TRECHO:
No caso em foco, o controle integral do serviço passou a ser feito por uma plataforma de software privada com fins lucrativos, juridicamente independente dos associados que são proprietários dos veículos. Quem controla as operações em sua totalidade – a agência – tornou-se independente de quem detém o capital (os motoristas associados à plataforma).

O modelo torna-se ainda mais radical pela natureza da empresa controladora: seu capital é imaterial, uma peça de software cujo funcionamento não requer o uso da força de trabalho própria, exceto o controle operacional executado por especialistas com custo pouco relevante. Este capital se reproduz colocando em movimento o capital e força de trabalho dos seus associados.

Este divórcio, que está na gênese do empreendimento, sendo fonte geradora de antagonismo de interesses.

2.6. O aumento da oferta como necessidade da plataforma

O modelo mais recente, com a denominação de Uber, empresa com sede nos EUA, em franca expansão para outros países, inova em propor a ampliação da oferta de serviço valendo-se do conceito de “economia compartilhada”. Ela não mais seria composta somente por taxistas, além desses, poderiam ser agregados motoristas profissionais proprietários de determinados tipos de automóveis.

Com esta nova modalidade de oferta, abre-se a oportunidade ainda maior de geração de receita a partir do capital de terceiros. Um problema a ser superado por essa nova modalidade, diz respeito à sua regulamentação, já que introduz uma competição com a categoria dos taxistas submetidos a uma legislação específica.

Como mostrado anteriormente, os modelos foram se modificando ao ritmo do desenvolvimento tecnológico com o objetivo de aumentar a produtividade dos taxistas (relação tempo de uso cobrado sobre tempo trabalhado) e, por consequência, reduzir o tempo de espera do usuário.

Gradualmente, o relacionamento entre tomadores e prestadores do serviço foi se tornando indireto, chegando-se ao limite de ser independente deles, sendo realizado por um sistema integrado envolvendo várias plataformas (celulares, web, servidores de aplicação etc.) e tecnologias preexistentes (sistema de pagamentos, georreferenciamento etc.).

TAREFA PROPOSTA 1:
Liste os exemplos de plataformas e de tecnologias preexistentes que aparecem entre parênteses no último parágrafo do trecho sobre o serviço de táxi por plataforma.
TAREFA PROPOSTA 2:
Responda às perguntas abaixo com base no trecho sobre o serviço de táxi por plataforma.
(a) Em que país fica a sede da Uber?
(b) Quem detém o capital, segundo o trecho?
(c) Que relação é usada para medir a produtividade dos taxistas?
TAREFA PROPOSTA 3:
Dê continuidade ao trecho sobre o serviço de táxi por plataforma a partir do ponto em que ele termina.

Registros de dados:
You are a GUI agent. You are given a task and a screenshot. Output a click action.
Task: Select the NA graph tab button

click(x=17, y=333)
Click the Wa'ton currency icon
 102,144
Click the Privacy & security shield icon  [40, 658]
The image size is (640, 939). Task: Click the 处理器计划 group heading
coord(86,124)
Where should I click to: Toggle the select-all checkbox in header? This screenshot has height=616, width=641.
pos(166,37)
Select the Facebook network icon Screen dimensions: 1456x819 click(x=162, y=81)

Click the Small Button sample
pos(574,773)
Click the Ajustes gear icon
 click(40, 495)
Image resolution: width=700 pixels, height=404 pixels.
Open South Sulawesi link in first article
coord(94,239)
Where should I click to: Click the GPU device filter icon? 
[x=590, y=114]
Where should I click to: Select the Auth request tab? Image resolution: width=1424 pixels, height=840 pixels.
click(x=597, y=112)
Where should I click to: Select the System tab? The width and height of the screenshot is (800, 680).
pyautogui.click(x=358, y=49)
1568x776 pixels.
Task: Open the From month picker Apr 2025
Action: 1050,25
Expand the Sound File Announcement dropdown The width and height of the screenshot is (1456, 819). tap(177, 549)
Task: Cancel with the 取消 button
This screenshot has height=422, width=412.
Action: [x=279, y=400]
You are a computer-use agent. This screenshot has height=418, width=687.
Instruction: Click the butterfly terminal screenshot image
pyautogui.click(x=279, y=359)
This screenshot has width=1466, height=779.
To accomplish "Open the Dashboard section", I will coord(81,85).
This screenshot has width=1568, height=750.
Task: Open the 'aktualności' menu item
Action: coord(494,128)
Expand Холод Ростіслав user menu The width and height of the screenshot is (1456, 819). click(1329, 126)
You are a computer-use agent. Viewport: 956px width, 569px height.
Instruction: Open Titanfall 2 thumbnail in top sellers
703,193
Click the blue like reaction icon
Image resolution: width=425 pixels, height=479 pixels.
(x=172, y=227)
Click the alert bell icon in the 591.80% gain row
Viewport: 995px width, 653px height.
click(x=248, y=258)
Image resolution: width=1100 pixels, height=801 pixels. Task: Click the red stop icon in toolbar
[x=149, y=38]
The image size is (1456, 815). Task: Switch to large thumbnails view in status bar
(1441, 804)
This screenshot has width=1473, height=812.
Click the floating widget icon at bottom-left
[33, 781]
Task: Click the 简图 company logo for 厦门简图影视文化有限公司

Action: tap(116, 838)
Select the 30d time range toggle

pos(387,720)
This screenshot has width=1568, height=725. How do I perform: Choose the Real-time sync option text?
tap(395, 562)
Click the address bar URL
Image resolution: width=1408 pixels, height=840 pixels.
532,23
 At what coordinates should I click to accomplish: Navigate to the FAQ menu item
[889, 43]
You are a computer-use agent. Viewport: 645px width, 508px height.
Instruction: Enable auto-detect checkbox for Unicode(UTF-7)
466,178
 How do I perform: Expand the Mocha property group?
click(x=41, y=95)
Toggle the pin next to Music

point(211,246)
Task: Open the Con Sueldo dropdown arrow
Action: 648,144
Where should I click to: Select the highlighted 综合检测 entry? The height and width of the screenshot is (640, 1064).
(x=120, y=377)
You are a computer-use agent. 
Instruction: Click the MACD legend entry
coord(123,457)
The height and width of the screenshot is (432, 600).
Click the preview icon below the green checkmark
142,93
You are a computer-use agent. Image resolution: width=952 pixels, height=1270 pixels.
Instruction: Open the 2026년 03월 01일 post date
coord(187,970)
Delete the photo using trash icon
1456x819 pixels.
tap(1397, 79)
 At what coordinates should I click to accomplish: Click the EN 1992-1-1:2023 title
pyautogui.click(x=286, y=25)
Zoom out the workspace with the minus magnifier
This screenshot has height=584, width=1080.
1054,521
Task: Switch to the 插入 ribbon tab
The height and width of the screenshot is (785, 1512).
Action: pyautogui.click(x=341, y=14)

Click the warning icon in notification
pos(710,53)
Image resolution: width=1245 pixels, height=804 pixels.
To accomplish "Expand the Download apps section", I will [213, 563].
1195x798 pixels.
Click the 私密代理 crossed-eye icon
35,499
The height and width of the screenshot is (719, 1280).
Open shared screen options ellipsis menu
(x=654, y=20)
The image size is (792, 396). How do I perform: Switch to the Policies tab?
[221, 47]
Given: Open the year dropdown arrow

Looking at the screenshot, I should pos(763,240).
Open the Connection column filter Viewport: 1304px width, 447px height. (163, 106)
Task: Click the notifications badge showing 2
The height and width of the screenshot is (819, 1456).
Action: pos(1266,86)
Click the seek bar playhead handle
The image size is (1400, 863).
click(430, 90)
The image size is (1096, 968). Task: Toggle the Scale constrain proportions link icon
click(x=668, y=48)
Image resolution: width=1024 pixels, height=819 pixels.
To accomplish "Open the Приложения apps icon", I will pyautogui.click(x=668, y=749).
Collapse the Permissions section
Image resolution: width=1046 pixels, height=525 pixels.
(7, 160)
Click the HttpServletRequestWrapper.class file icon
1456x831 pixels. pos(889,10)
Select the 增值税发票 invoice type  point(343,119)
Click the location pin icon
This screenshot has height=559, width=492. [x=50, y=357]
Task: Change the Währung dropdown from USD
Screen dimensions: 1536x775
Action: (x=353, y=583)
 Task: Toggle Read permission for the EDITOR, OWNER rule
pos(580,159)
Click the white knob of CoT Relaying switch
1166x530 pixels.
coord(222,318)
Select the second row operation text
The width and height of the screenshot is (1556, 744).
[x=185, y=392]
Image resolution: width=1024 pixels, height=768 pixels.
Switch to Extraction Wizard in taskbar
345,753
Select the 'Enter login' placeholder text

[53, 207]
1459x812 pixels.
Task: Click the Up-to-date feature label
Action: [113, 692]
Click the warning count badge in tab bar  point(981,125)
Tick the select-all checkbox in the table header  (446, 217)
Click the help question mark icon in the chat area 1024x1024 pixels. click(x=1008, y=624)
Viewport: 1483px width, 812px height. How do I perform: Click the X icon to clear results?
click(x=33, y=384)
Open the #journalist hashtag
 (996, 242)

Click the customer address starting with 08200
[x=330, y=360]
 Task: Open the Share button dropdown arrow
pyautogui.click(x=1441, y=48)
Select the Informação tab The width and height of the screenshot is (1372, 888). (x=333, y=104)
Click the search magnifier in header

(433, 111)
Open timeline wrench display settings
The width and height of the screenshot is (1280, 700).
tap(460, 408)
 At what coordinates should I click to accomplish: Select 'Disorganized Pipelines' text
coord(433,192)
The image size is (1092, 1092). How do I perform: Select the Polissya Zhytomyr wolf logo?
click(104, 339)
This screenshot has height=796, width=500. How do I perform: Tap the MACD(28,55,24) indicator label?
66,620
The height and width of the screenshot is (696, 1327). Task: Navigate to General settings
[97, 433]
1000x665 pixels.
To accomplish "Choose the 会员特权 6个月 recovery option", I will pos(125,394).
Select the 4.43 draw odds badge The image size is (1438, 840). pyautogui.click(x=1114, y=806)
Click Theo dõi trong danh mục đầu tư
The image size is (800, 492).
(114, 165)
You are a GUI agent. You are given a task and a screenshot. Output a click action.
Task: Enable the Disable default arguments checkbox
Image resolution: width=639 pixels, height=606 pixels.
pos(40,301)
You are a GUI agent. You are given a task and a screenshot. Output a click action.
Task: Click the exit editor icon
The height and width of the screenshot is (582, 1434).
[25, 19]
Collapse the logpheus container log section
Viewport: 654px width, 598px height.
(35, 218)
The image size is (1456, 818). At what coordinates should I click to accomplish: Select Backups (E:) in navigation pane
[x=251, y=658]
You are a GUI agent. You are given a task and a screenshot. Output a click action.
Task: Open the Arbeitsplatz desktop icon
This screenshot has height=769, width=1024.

RESPOSTA ESCRITA 1:
celulares
web
servidores de aplicação
sistema de pagamentos
georreferenciamento

RESPOSTA ESCRITA 2:
(a) Nos EUA.
(b) Os motoristas associados à plataforma.
(c) A relação entre o tempo de uso cobrado e o tempo trabalhado.

RESPOSTA ESCRITA 3:
A inovação ocorrida está associada a uma combinação de tecnologias para uma finalidade que já vinha sendo progressivamente aperfeiçoada. O aumento da renda do prestador de serviço continua a ser diretamente associado ao alongamento de sua jornada de trabalho visando o aproveitamento máximo de seu capital (no caso automóvel). No entanto, sob o modelo em foco, o prestador de serviço passa se subordinar a um sistema de informação fora de seu controle, que domina a demanda, seleciona a oferta, formula as regras de precificação e centraliza a receita, devolvendo-a após apropriar de um percentual a título de “licença de uso”.

Tratando-se de um software e sem grandes barreiras tecnológicas à entrada de concorrentes, portanto, sem há limites físicos para expansão de sua utilização. Na ausência de barreiras de entrada, as armas de combate entre as agências concorrentes será a diferenciação do serviço prestado (o tempo de espera e qualidade do atendimento ao cliente) e o preço da tarifa. Ambos os fatores somente poderão ser atingidos pela expansão da frota para que a massa de lucro permita o melhor e mais amplo selecionamento da oferta.

Este processo, inevitavelmente, conduz à restrição da quantidade de agência no mercado, visto que o aumento da oferta (associados) é, proporcionalmente superior ao aumento da demanda. Em outros termos, o mercado de agências, por natureza, será fortemente oligopolizado.

Leia na segunda parte deste artigo:

3. O instrumental técnico de controle do processo de trabalho (workflow)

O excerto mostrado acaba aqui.